29 Июля. Творчество мира. Под вечер выхожу к набережной Храма Христа Спасителя и смотрю на Кремль, в который я, русский человек, теперь больше войти не могу. Там среди дворцов белых, высоких храмов далеко блестит золотая, новая и до смешного маленькая главка церковная, как будто это новая вот-вот только проросла из земли или вылупилась, как цыпленок.

Мне кажется, это не измена, как многим кажется, это легкомыслие: полюбил, отдался, запутался в чувстве, выбрался кое-как на простор, и теперь думаешь, где же это я бродил, как это вышло, вспоминаю – да вот как!

Творчество мира. Царь без скипетра с отнятыми руками стал много лучше, вид его мягче. Крылья поворочены.

Что бы там ни говорили в газетах о гражданской войне и все новых и новых фронтах, в душе русского человека сейчас совершается творчество мира, и всюду, где собирается теперь кучка людей и затевается общий разговор, показывается человек, который называет другого не официальным словом «товарищ», а «брат».

Эта маленькая церковь поднялась чуть-чуть от земли, и, кажется, только что проросла. Возле меня говорили о Москве, вот как чудно все – француз Москву сжег, а теперь француз наш друг, можно ли верить, что француз наш враг или друг.

– Кто же он нам?

– Никто.

– А этот?

Показал на «статуя».

– Был царь... только ведь поставь тебя на его место, и ты тоже сам объявишь: нынче француз враг, завтра – друг.

Подходит красноармеец:

– Товарищи, расходитесь!

– Ну вот, видишь: вчера был рабочий, нынче власть перешла ему, ходит с оружием и делает то же самое дело.

Предоставленные записи:
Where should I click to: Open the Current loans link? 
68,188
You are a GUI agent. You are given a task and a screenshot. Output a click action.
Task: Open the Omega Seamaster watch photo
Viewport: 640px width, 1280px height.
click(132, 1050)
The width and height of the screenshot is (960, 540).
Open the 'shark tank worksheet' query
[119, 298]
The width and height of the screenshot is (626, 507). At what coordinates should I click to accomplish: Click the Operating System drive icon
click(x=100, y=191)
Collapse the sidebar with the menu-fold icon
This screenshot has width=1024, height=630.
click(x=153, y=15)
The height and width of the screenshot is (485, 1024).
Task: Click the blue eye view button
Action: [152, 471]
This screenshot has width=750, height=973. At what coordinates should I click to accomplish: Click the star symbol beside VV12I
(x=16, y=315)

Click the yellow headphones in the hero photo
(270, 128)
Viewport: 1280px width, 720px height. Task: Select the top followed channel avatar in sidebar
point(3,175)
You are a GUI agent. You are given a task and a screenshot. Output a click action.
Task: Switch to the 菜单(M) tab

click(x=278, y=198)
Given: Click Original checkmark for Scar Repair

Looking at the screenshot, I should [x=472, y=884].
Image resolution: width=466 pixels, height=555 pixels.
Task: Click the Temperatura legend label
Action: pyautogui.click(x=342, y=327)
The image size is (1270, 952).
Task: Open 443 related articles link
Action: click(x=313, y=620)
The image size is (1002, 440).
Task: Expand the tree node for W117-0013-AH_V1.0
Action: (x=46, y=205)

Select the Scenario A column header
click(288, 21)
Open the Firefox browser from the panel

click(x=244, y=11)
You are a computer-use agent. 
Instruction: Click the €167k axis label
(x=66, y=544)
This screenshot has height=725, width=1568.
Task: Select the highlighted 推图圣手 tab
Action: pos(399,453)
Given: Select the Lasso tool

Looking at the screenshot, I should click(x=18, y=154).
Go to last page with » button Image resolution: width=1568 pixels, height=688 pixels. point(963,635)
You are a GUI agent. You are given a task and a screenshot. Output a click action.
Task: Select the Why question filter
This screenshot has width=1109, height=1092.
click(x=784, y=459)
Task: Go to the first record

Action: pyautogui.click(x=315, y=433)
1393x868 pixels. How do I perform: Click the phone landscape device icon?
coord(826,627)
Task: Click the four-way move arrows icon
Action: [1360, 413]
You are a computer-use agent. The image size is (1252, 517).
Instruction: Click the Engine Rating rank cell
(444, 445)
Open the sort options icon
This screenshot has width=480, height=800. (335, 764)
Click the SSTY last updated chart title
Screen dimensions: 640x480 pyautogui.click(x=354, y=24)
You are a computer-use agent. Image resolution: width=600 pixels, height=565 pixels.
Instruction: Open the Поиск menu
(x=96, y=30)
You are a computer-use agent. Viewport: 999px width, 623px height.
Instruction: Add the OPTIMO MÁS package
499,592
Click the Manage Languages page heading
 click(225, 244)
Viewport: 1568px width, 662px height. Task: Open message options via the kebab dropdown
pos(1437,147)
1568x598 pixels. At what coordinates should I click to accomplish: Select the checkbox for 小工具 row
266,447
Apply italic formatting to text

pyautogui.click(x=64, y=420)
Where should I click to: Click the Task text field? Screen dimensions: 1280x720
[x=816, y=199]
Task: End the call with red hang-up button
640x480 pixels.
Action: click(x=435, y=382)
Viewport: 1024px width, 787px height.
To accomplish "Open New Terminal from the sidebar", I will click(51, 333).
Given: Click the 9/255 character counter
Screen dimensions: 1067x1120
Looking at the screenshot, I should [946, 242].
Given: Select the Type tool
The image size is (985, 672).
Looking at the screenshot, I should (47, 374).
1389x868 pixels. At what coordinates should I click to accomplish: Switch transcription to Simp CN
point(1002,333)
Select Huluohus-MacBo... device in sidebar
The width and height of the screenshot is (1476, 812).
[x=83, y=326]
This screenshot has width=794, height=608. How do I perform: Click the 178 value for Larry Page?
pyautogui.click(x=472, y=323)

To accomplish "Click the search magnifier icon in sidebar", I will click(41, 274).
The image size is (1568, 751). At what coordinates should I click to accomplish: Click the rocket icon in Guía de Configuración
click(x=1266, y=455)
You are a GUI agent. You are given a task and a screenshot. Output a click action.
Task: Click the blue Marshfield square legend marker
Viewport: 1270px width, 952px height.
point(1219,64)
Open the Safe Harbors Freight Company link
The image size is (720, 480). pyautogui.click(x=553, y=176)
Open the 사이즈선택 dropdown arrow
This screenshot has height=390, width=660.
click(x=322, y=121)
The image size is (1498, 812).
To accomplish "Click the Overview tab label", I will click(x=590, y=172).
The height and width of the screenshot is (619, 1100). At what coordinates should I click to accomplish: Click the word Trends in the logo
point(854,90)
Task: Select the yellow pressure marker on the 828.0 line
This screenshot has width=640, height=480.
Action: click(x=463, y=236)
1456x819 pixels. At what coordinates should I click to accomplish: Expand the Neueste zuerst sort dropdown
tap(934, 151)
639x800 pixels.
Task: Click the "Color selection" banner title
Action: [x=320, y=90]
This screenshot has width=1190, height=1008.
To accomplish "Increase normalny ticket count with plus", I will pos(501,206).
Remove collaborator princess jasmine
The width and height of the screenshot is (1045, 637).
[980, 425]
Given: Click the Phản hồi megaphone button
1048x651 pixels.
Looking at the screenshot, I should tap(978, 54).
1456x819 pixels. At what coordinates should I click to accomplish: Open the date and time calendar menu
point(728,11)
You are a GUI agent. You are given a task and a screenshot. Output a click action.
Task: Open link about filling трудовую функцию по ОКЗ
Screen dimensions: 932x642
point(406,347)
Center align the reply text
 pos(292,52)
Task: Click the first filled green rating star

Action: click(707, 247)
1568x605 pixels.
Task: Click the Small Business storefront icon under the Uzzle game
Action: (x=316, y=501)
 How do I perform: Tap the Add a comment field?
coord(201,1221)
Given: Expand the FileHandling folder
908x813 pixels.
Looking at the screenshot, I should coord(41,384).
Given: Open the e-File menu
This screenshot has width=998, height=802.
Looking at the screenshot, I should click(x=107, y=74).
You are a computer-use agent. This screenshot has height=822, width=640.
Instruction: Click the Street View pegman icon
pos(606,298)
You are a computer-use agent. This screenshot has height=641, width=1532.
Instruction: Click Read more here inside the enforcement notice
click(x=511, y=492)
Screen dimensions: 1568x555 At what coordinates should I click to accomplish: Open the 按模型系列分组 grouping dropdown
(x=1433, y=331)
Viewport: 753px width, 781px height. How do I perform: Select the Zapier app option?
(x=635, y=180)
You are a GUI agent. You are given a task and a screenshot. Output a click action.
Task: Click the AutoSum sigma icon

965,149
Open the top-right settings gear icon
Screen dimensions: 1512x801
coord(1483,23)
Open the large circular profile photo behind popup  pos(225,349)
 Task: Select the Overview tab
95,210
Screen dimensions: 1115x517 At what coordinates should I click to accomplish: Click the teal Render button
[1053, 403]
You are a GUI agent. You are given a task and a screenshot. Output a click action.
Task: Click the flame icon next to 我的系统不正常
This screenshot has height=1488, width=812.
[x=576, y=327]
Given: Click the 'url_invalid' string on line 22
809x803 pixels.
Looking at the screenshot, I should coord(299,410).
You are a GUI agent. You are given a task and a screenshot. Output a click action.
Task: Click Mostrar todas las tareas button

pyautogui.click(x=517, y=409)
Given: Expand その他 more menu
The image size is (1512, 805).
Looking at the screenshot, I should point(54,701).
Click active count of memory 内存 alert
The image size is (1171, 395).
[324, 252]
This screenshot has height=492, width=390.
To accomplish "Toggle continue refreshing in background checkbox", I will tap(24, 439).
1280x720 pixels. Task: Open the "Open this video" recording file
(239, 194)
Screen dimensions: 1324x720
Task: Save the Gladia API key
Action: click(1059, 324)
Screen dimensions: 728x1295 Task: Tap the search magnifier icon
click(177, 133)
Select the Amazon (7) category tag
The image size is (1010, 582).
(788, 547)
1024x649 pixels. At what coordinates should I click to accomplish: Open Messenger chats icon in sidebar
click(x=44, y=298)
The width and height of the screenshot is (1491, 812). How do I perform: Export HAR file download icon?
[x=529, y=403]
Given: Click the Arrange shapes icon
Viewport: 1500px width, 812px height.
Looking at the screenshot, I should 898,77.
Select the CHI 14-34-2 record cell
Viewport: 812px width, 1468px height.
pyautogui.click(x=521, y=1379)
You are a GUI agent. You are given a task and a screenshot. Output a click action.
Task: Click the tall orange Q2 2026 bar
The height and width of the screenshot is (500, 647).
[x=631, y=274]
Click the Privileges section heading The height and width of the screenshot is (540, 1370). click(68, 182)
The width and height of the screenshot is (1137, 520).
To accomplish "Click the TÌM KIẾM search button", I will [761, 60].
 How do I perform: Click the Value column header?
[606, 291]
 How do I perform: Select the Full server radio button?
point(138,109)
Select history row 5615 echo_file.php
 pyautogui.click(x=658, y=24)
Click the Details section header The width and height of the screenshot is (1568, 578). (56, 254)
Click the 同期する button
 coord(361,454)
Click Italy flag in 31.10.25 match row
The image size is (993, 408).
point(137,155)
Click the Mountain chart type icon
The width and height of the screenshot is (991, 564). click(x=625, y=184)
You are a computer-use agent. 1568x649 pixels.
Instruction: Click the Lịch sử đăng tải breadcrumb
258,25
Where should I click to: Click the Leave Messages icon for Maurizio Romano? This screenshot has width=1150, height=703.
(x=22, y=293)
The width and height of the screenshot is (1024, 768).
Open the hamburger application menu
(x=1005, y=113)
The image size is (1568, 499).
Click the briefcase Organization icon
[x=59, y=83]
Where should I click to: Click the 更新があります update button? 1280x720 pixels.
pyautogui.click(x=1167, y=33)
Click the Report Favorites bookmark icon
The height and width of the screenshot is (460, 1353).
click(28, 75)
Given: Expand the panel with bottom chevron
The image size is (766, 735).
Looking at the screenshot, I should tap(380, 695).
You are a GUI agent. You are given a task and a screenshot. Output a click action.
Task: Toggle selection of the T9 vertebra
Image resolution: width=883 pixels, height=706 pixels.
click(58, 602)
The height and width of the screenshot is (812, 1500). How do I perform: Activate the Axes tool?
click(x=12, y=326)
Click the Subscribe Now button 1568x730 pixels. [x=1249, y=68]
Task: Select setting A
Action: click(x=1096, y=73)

Что нужно сделать:
1 – Скопируйте из отрывка о творчестве мира часть без единого изменения. Начните с места, где стоят слова «Эта маленькая церковь», и остановитесь после слов «Кто же он нам?».
2 – Перескажите отрывок о творчестве мира в двух предложениях.
3 – Продолжите отрывок о творчестве мира с того места, где он заканчивается.

Готовые ответы:
1 –
Эта маленькая церковь поднялась чуть-чуть от земли, и, кажется, только что проросла. Возле меня говорили о Москве, вот как чудно все – француз Москву сжег, а теперь француз наш друг, можно ли верить, что француз наш враг или друг.

– Кто же он нам?

2 – Вечером рассказчик стоит у Храма Христа Спасителя и смотрит на Кремль, куда теперь не может войти, и видит там новую, совсем маленькую церковную главку. По его словам, что бы ни писали газеты о гражданской войне, в душе русского человека совершается творчество мира, а разговор о французе и царе, который ведут рядом люди, прерывает красноармеец, веля всем расходиться.

3 –
Показал на царя и к солдату:

– Братья, зачем вы так поступаете, подобно статую-царю, который, считаете, принес народу вред.

Путаница.

– Вы не понимаете: наедут советские, увидят митинг, вперед меня арестуют.

Ожесточается на то, что не может ответить, и разгоняет.

На площади разговоры продолжаются.

– Я,– говорит один,– теперь уж на вашу площадь не пойду, пусть убьют – не пойду.

– Товарищи, я не против этого, я только заметил, что вы его братом назвали,– какой он вам брат?

– Конечно, брат.

– Тогда и царь брат?

– И царь.

– Вы рабочий, выходит, у вас с царем отец один?

– Конечно, один.

– Почему же тогда выходит гражданская война?

– А почему бывает: двое жили-жили вместе и подрались?

– Подрались, и вы считаете их за братьев?

– Да здравствует гражданская война!

– Долой оружие!

– Товарищи!

– Брат мой!

– Я вам не брат: да здравствует гражданская война!

– Я вам не товарищ, а брат: долой оружие!

– Подумайте, что вы говорите, какое государство может существовать без оружия, где есть на земле такое государство?

– Есть, есть такое: там люди живут, работают, пашут, скотину разводят, торгуют, а воевать нет! махонькая страна такая...

– Финляндия.

– Ну, хоть бы Вихляндия.

– Воюет; жестоко и другие воюют.

– Нет, эта не воюет.

Публика догадывается:

– Швейцария!

– Я говорю: есть, есть такая страна, где не воюют, хоть бы вот эта самая махонькая Вихляндия, значит, можно же так.

– Ну хорошо, товарищи, ответьте прямо, если на улице двое дерутся – что вы сделаете, как остановите?

– Я стану между ними и скажу: «Братья мои! не деритесь!»

– А не послушаются?

– Другой придет, сильнее меня – остановит.

– Ну хорошо, он остановит, враги помирятся, поцелуются, и один пойдет в особняк, другой в подвал, и опять все по-старому.

– И очень хорошо!

– Капиталист будет опять наживаться.

– Почему наживаться: ему, может быть, нужно долги заплатить, а не наживаться, это смотря какой капиталист, капиталисты разные.

На дорожку теснится к цветочной клумбе. Выкрик из толпы:

– А когда же конец войны?

– Гражданской? когда будет один класс.

– Когда это будет?

– Когда?

– Брат мой, никогда не будет конца, вы проповедуете вражду и зло.

– А вы мир, который хуже войны.

– Я проповедую мир с братьями и войну с самим собой.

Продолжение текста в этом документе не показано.